**What the task asks:** No picture belongs in the answer, which must hold exactly the lines from the one with "Task: Unpin the Personal Projects document" through the final line below.

Top of Extracted information

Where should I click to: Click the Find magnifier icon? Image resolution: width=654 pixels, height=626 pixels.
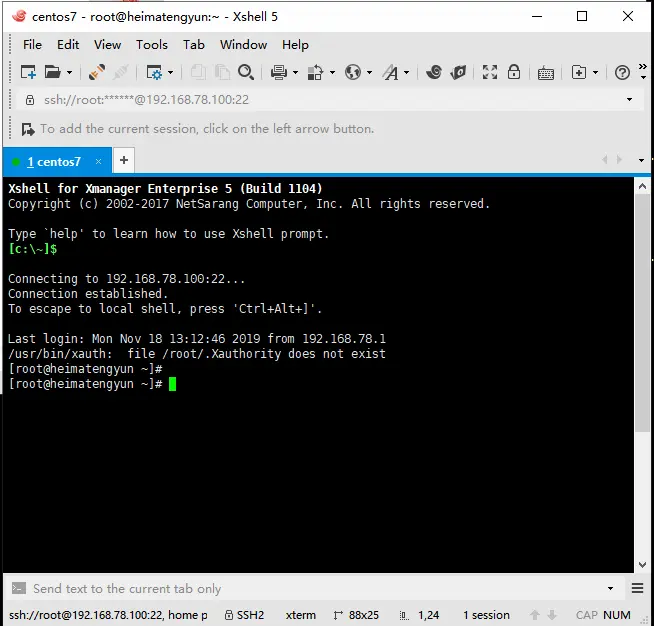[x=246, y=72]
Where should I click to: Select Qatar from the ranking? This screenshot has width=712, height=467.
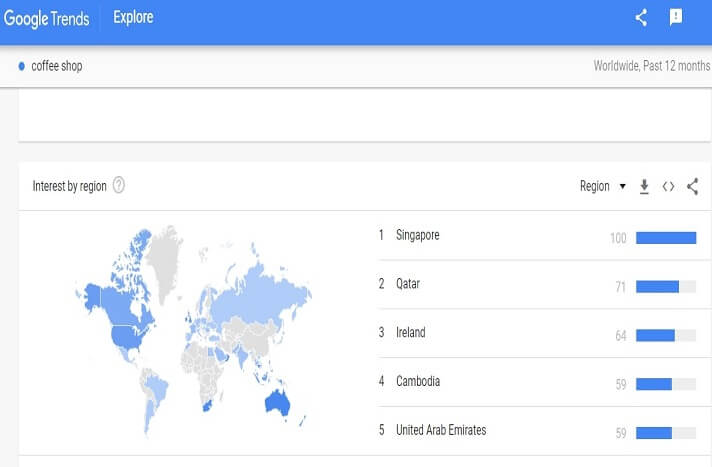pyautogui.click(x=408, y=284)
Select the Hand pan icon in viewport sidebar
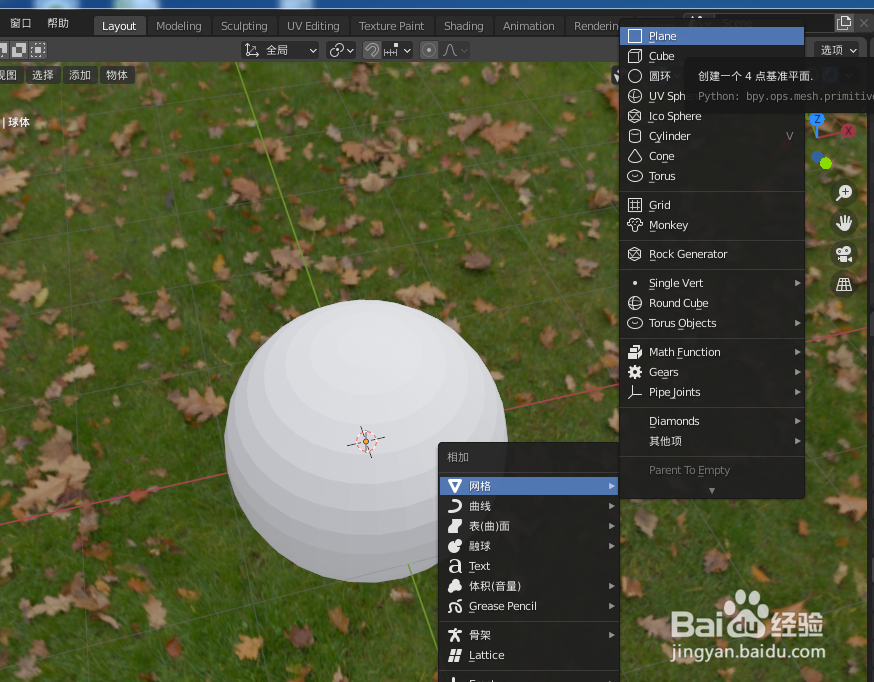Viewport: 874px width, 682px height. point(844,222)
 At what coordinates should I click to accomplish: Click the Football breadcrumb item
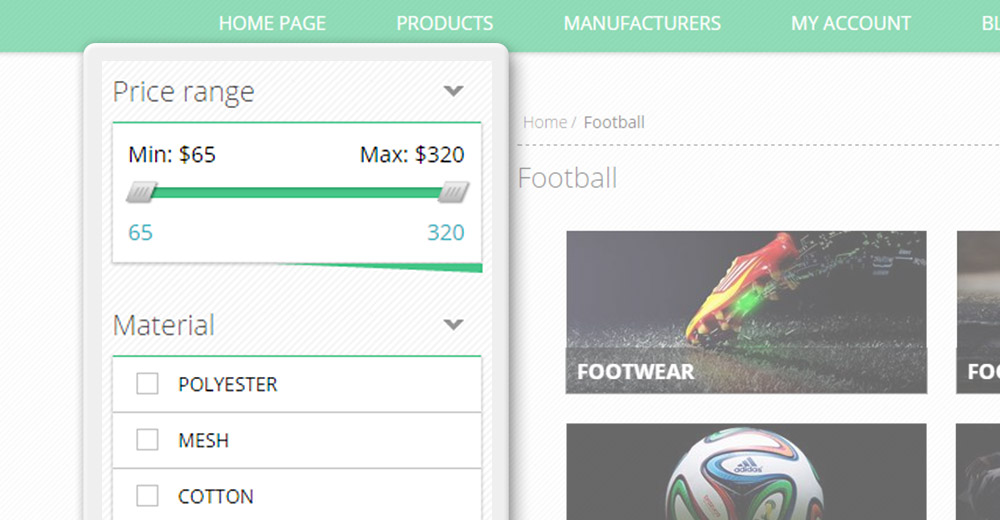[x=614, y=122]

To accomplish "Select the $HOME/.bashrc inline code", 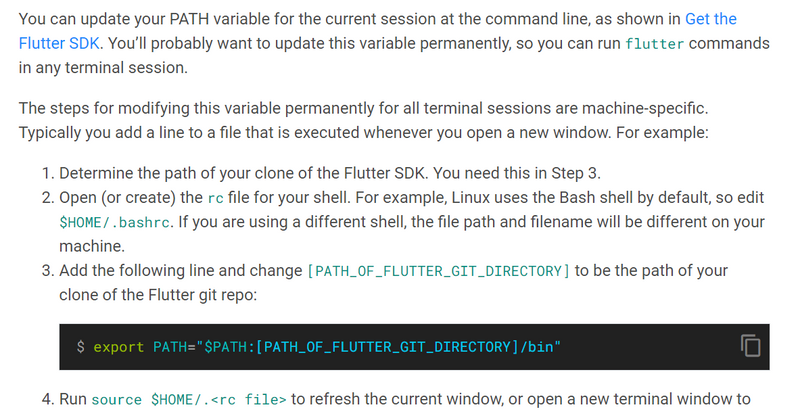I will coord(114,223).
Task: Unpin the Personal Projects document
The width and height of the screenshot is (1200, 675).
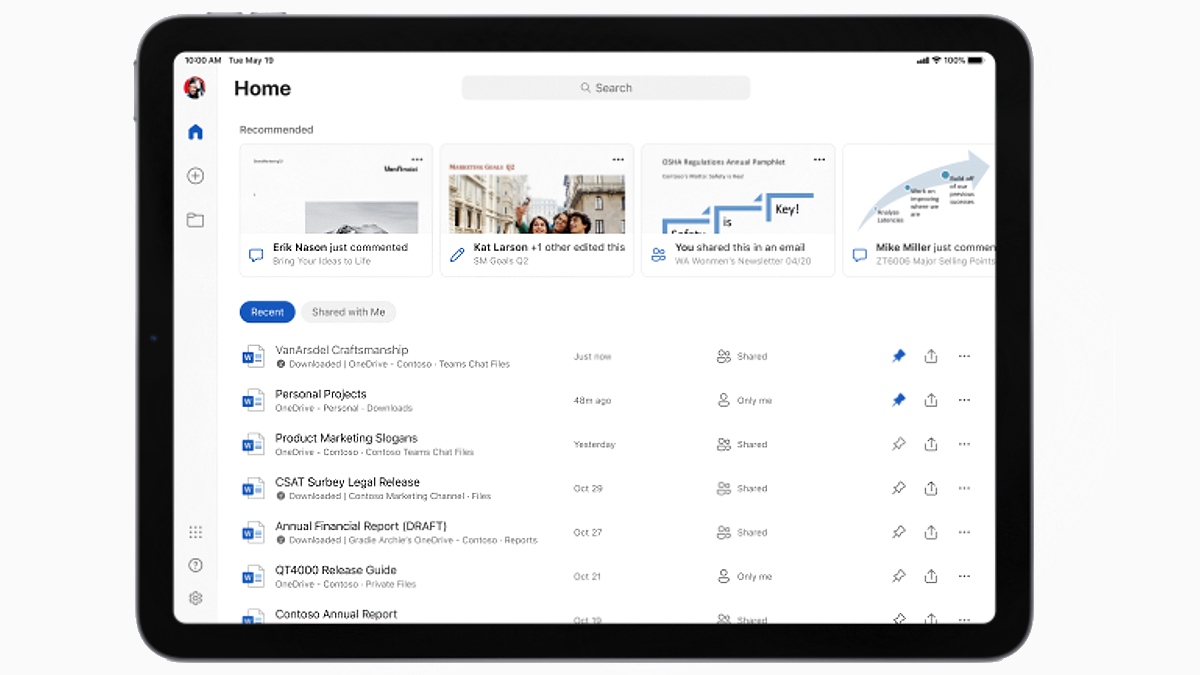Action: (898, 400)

Bottom of Extracted information

**Answer:**
Task: Unpin the Personal Projects document
The width and height of the screenshot is (1200, 675).
Action: (898, 400)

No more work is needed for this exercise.